The sonic range of Revolution goes beyond the limits of her previous work, pushing even into territories that Wrucke characterizes as “Country punk.” Galante concurred, noting that the album “has edge and power, with the soulfulness of what comes out of the Country side. If Merle Haggard and Waylon Jennings were able to conceive a child, it would have been Miranda Lambert; that’s what this sound is to me.”

Yet Lambert, who wrote or co-wrote 11 of these songs, considers this to be her most Country-oriented album to date. “I love steel guitar and it has tons of steel,” she pointed out. “And it’s more lyrically Country.”

She cites two songs as examples: “Maintain the Pain,” one of the three tracks she wrote on her own, and “Airstream Song,” among four collaborations with Hemby featured on the album. “‘Maintain the Pain’ is definitely a rocker but the lyrics could be sung in a totally different way because it’s a Country song,” she said. “And ‘Airstream Song’ is 100 percent Country. Maybe I say that because I’m a Country girl and I wrote the song from a Country girl’s perspective. It’s up to everybody else to interpret what they think about the lyrics. But almost every song on here, at least the ones I wrote, has a Country element, not only because of my influences and roots but because of the way I sing them.”

The reference in “Maintain the Pain” to shooting her radio and her swaggering cover of Fred Eaglesmith’s “Time to Get a Gun” fit easily withthe image established by “Crazy Ex-Girlfriend,” “Gunpowder & Lead” and “Kerosene,” but Revolution also highlights a poetic quality that seems likely to add dimension to her writing and vocal interpretation from this point. Listening to the imagery unfold throughout “Dead Flowers,” for instance, is like studying a still life and finding new layers of meaning with each passing minute.

“That came from a vase of flowers I had gotten for Valentine’s Day,” she said of this song, which she wrote solo. “I had to throw them out because I was leaving town and I thought, ‘Wow, what a waste.’ Also, I leave my Christmas lights up all year, so they were kind of hanging down and some of them were broken. That started the entire song. I wanted to write it so that when people listened they could see what I was seeing.”

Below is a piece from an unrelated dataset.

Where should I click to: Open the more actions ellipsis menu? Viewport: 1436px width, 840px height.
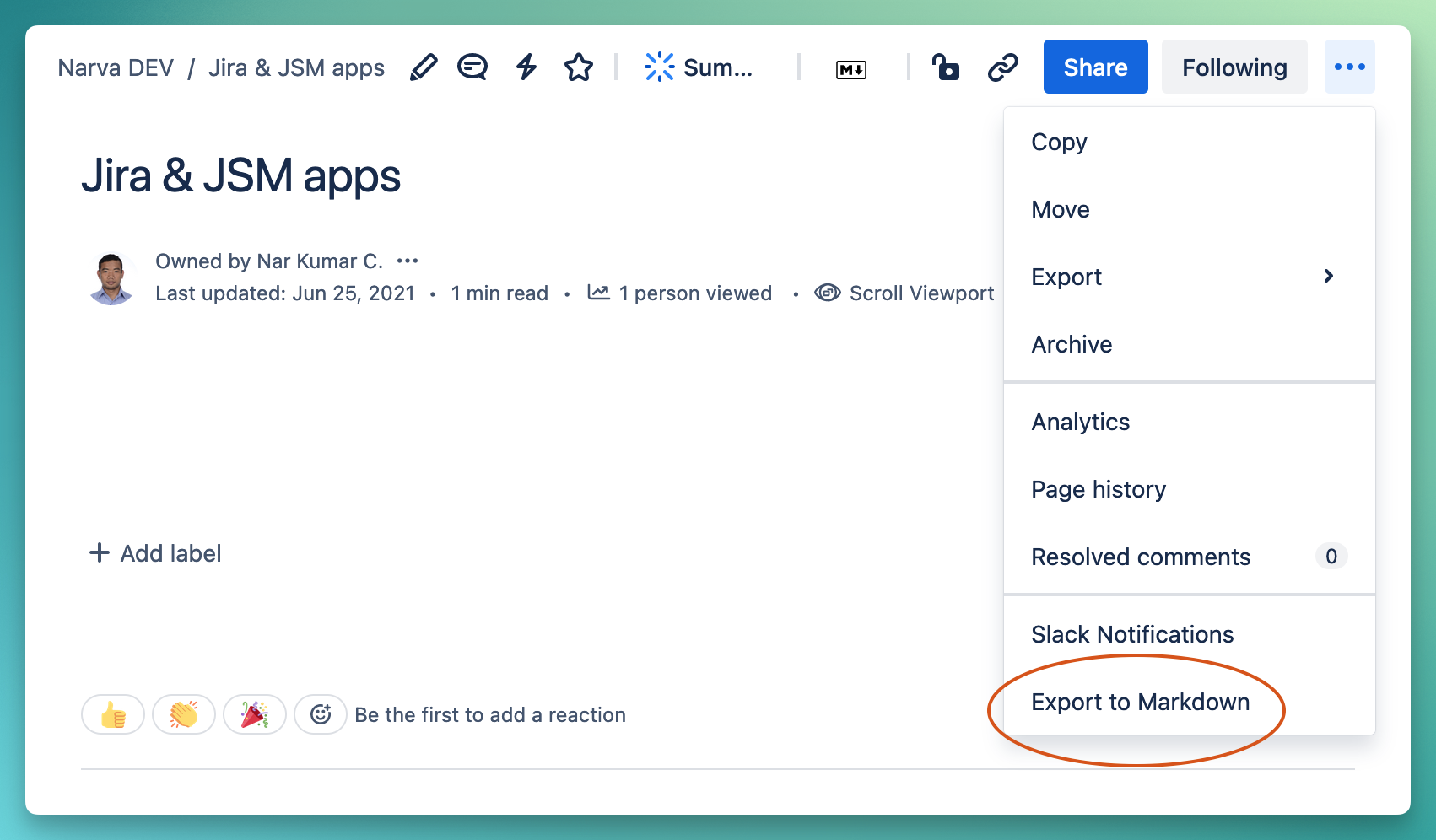coord(1349,67)
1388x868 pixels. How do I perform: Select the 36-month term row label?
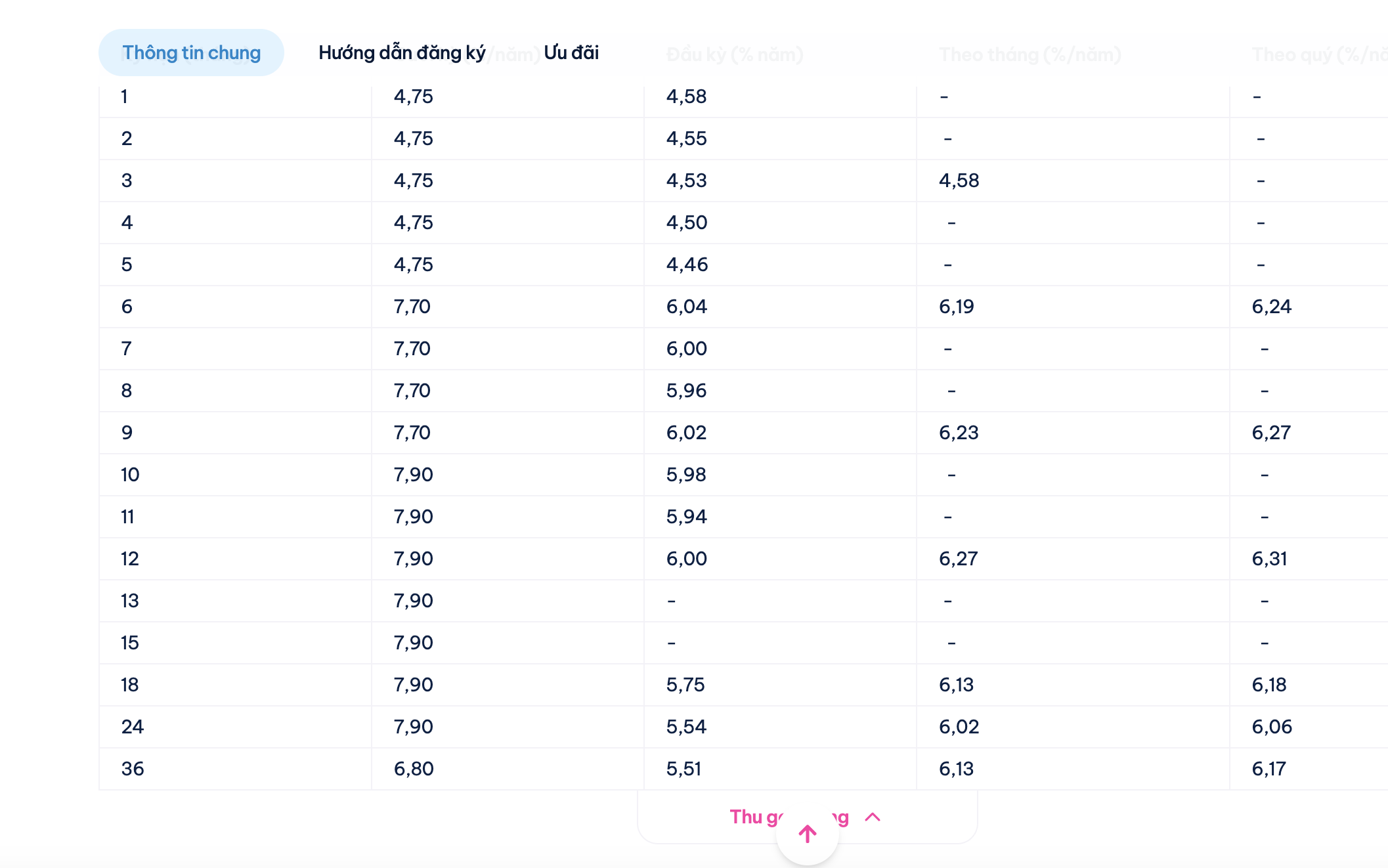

It also helped her reach deeper into her resources as an interpreter of lyrics. “I definitely had to put myself in character for songs like ‘Dead Flowers’ because I’m happy right now. I’m in a great place in life. But I like songs that are about reality, so I have to remember the pain and remember being angry when I write from that perspective. When I wrote ‘Dead Flowers,’ I was hanging out at the farm with the animals. Blake (Shelton) was over. It was actually a really great day — but I wrote this sad song. So I guess I’m reinventing myself a little bit lyrically and breaking out artistically. It’s all about reinventing yourself while staying true to your originality.”

That, according to Galante, is the key to what he sees as Lambert’s arrival as an artist with true staying power. “She has strength and power but she also has vulnerability and sensitivity. On this record, we’ve gotten the balance between the two. That’s what draws people to her — and that’s why it’s important for the format to have her.”